[Saved data entries]
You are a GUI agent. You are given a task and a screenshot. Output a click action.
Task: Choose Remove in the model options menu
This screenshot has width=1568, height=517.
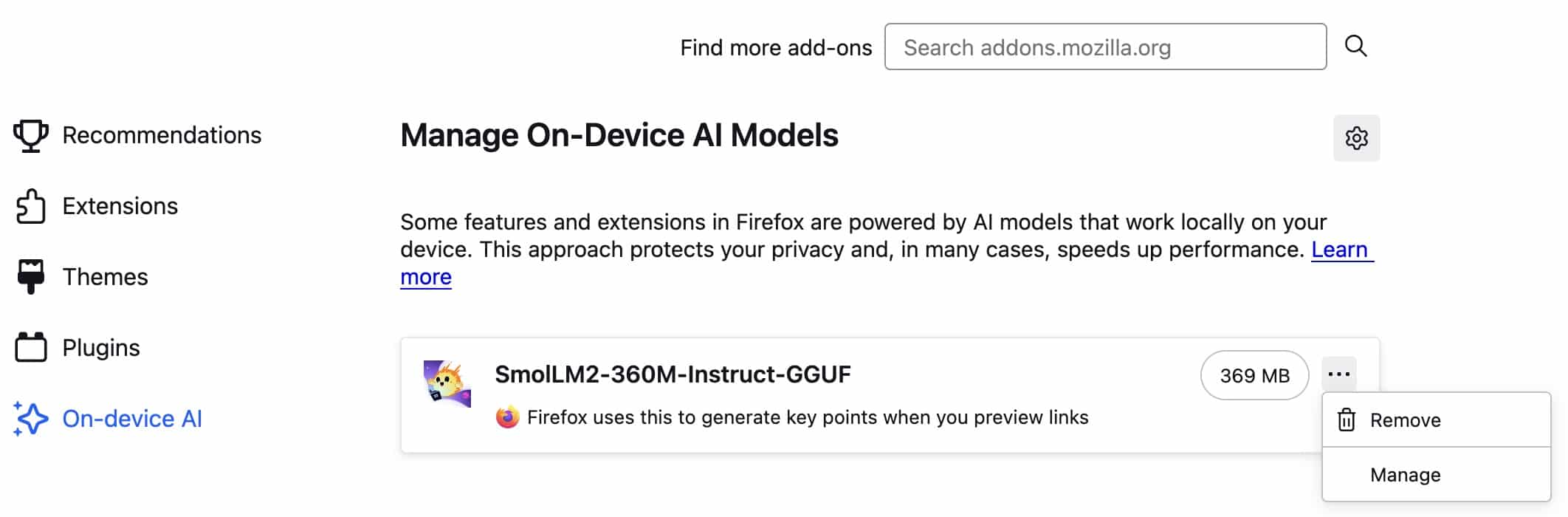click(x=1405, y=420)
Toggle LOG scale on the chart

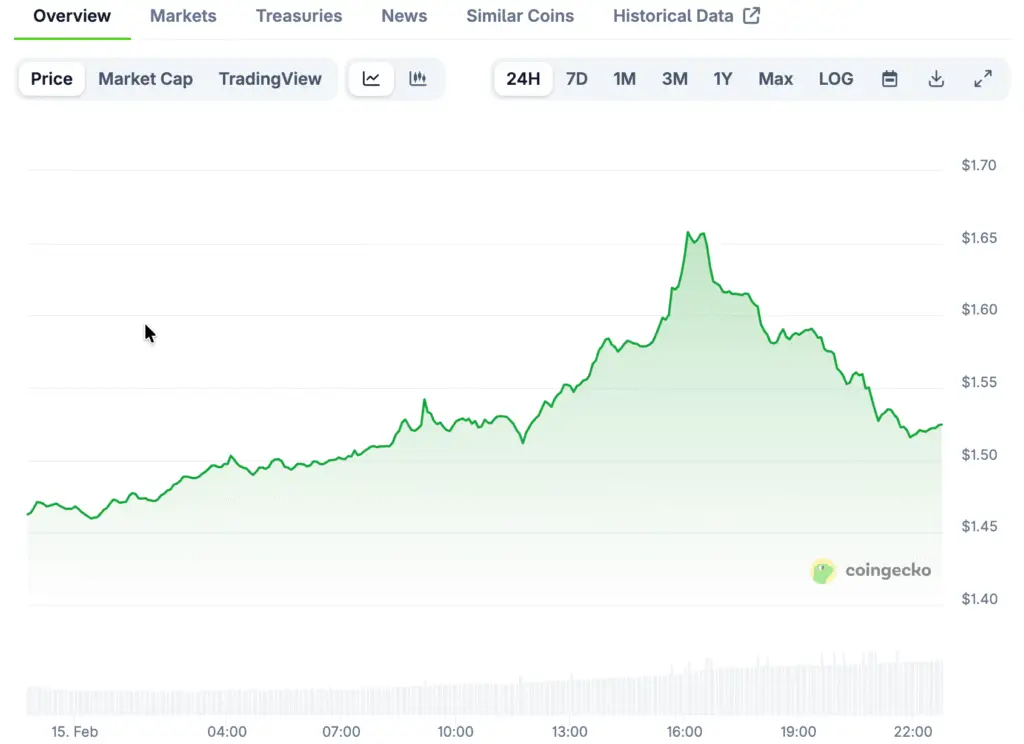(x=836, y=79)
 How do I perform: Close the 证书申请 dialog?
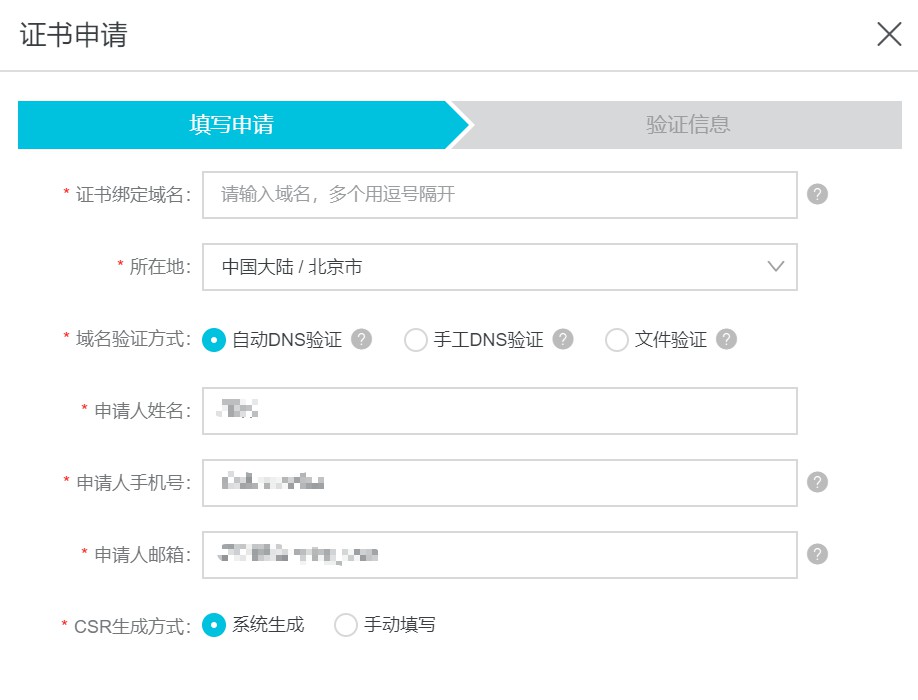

- Work request
Please keep the pictures out and reproduce the records above exactly.

- Response for this exercise
You are a GUI agent. You are given a task and a screenshot. Output a click action.
Task: Choose Remove in the model options menu
This screenshot has width=1568, height=517.
click(x=1405, y=420)
Toggle LOG scale on the chart

(x=836, y=79)
 How do I perform: Close the 证书申请 dialog?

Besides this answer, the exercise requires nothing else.